Emilio Ferrera is een voetbaldier wiens bezetenheid schril afsteekt tegen de gelatenheid van Jan Ceulemans. Maar hij houdt er heel andere voetbaldenkbeelden op na. Ferrera zweert bij een soort 4-4-2, waarbij hij in tegenstelling tot veel collega’s het centrum wil gebruiken en naar binnen trekkende (flank)middenvelders onder meer ruimte moeten maken voor opkomende flankverdedigers. Tot wat dat leidt als het niet werkt, viel zaterdag te zien. Rechtsachter Brian Priske stuurde vanaf de zijkant welgeteld één voorzet en Michael Klukowski deed het aan de overkant al niet veel beter. Het gevolg was dat de andere spelers mekaar in het centrum voor de voeten liepen en het tot een schier eindeloze aaneenschakeling van onzuiverheden kwam. Vooral het geklungel van Gaëtan Englebert en Koen Daerden oogde zo pijnlijk om zien dat het verbazend was dat ze niet uit hun lijden werden verlost. Emilio Ferrera zat op de bank en kon niet bijsturen. In de eerste vijf wedstrijden heeft hij vier punten minder gehaald dan Ceulemans vorig seizoen. Hoewel dat soort vergelijkingen soms mank loopt, zeggen ze toch iets.

Club Brugge is nog maar eens aan een bezinningsperiode toe. Het leek deze zomer bijzonder slagvaardig op de transfermarkt, maar steeds meer ontstaat de indruk dat het elftal verkeerd is uitgebouwd. Naast hiaten in het centrum van de defensie is er vooral een groot gebrek aan (start)snelheid. Een balvaste spits als Salou rendeert alleen als er achter hem snelle middenvelders kunnen infiltreren, maar veel moeilijker wordt het om Salou optimaal te gebruiken als die spelers met een versnelling er niet zijn. Op de zaterdag geschorste Jonathan Blondel na beschikt Club over geen enkele echt flitsende voetballer. Het voetbalt te vaak tegen hetzelfde tempo. Alleen in de wedstrijd tegen AA Gent waren er enkele ritmeveranderingen te zien nadat Club zich de eerste 25 minuten de tanden stuk beet op de defensie van de Buffalo’s.

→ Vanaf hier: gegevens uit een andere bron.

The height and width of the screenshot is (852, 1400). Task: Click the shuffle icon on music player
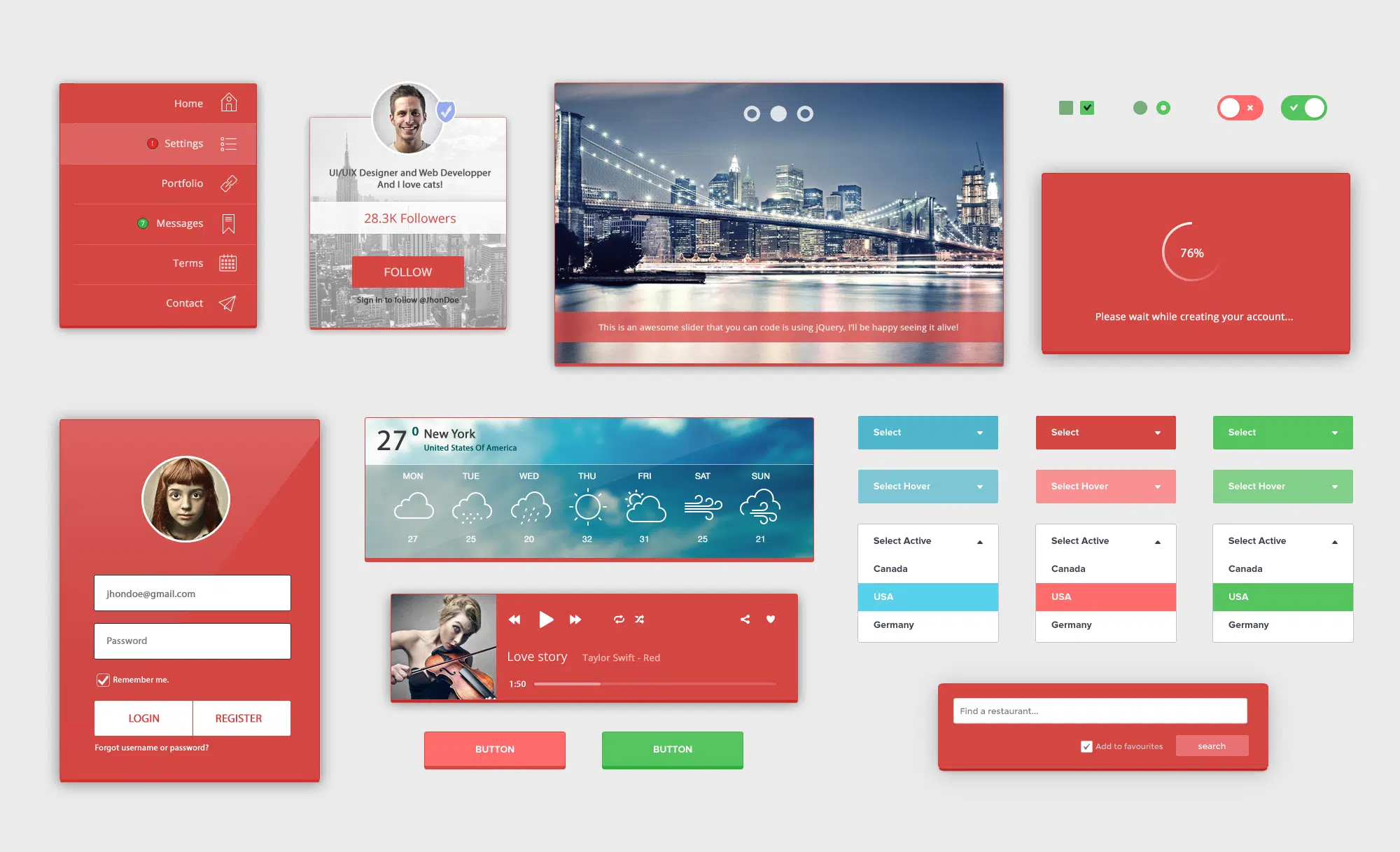[x=640, y=619]
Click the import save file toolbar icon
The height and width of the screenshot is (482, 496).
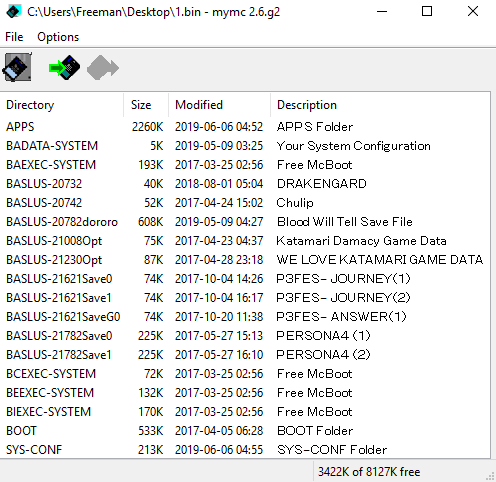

Zo dreigt Club Brugge nog maar eens voor een moeizaam seizoen te staan. Het kan zich in lastige uitmatchen – zoals op Anderlecht – als een hecht blok presenteren en gegroepeerd voetballen, maar moeilijker is en blijft het als zelf het spel moet worden gemaakt. Ook Emilio Ferrera kan wat dat betreft geen andere accenten leggen. Hij voerde een wekelijkse training achter gesloten deuren in, maar veel nieuws moet er daar niet te zien zijn. Sterker zelfs : als er zaterdagavond iets alarmerend was, dan het onvermogen om tactisch te variëren.